March 11, 2000 -- "Mission to Mars" is a sprawling science fiction saga in the tradition of "2001, A Space Odyssey." It has great special effects, but the story is derivative, a combination of standard sci-fi themes from stories like "Contact," "Robinson Crusoe on Mars" and a hundred other Martian Chronicles.
The story has the first Mars mission getting into trouble, and a second mission is raised to rescue the first when contact is lost. The rescue mission, however, has its own problems. The astronauts arrive as a rag-tag band at the original Mars station. There they try to solve the mystery of what wiped out the first Mars expedition and to answer the question of whether we are alone in the universe or not.
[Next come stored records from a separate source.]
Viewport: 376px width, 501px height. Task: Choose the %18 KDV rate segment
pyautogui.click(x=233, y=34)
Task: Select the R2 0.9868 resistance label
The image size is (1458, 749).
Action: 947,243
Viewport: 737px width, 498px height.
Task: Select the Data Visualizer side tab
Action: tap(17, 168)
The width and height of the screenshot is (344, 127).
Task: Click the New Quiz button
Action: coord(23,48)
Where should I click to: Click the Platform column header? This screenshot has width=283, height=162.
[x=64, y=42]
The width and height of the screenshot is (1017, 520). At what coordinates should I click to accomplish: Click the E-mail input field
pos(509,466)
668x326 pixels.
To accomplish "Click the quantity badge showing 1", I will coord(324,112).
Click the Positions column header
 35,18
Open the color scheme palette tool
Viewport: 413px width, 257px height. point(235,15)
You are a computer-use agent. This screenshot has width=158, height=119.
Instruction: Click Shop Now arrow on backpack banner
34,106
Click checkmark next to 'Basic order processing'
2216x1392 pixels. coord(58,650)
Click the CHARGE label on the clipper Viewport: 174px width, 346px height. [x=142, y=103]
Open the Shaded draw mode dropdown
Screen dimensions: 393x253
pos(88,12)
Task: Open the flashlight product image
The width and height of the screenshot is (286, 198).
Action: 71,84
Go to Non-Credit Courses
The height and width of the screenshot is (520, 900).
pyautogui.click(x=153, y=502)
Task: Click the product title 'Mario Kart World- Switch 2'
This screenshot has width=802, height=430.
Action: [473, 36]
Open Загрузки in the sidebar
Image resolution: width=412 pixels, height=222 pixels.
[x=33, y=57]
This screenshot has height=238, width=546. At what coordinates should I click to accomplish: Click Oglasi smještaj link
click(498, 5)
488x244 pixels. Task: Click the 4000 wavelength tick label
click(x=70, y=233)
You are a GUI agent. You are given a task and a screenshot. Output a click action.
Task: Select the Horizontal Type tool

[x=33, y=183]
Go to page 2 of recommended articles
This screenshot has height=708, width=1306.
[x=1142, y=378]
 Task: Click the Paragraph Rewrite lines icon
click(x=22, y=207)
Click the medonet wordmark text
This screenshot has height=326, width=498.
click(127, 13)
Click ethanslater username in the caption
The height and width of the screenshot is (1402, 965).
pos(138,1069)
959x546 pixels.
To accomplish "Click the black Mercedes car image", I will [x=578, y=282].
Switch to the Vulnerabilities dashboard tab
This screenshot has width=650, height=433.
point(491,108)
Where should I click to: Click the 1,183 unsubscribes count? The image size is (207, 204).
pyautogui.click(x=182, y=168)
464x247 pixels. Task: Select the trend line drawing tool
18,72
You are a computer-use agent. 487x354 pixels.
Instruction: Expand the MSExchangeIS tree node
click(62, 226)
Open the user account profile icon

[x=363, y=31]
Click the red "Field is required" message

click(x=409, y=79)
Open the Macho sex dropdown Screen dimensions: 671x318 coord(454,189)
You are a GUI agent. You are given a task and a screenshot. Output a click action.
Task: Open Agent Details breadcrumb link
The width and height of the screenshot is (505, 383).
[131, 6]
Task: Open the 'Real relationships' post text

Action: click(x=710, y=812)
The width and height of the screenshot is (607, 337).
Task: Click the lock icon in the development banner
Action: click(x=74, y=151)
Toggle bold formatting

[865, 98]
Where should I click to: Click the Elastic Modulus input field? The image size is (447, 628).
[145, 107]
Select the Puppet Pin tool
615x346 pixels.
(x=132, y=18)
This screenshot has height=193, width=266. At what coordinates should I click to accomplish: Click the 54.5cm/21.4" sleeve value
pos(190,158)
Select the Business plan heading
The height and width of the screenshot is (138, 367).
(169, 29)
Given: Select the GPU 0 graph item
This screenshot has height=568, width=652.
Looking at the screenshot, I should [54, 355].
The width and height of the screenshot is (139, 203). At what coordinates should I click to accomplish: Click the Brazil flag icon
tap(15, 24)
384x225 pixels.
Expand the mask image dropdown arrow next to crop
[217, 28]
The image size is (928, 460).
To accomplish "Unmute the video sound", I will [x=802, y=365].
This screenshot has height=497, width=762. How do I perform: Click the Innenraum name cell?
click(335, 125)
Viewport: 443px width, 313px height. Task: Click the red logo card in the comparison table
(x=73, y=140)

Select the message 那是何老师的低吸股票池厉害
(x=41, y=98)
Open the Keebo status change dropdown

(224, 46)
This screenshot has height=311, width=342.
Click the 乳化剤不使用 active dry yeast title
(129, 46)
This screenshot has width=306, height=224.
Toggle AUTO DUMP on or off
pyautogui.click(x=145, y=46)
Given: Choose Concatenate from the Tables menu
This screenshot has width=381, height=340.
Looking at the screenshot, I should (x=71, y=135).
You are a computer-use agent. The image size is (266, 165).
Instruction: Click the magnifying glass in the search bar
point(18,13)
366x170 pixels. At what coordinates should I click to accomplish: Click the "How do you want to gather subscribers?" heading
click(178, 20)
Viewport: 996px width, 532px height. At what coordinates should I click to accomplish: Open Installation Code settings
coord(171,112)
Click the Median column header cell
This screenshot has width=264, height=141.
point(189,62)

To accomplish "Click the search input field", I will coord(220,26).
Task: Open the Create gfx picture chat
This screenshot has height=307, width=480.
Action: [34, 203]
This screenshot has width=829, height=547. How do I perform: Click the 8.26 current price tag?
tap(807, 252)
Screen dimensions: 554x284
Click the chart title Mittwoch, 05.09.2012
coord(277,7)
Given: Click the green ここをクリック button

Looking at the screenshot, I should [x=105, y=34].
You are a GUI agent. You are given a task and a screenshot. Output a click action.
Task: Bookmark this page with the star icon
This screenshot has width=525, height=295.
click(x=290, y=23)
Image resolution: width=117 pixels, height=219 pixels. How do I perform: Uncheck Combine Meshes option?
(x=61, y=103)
The first mission is led by Luc Goddard (played by Don Cheadle of "Out of Sight"). The name Goddard may be a reference to Robert H. Goddard, an early pioneer in rocketry (then again maybe it is a reference to the famed film director Jean Luc Godard). The rescue mission is led by Woody Blake (played by Tim Robbins of "Arlington Road") and Blake's wife, Dr. Terri Fisher (Connie Nielsen). It is not a good idea to send a husband and wife on a dangerous rescue mission and you'll see why if you watch this film.
Rounding out this merry band is Jim McConnell, (played by Gary Sinise, the guy who got left behind on "Apollo 13") and Phil Ohlmyer (Jerry O'Connell of "Scream 2"). Together, this group goes through hardship and danger, and some pretty tough technical challenges to achieve its objective. In Sinise and Robbins you've got some top acting talent, and Cheadle does very well, too. O'Connell seems to be the comic relief character, and he's pretty good at it.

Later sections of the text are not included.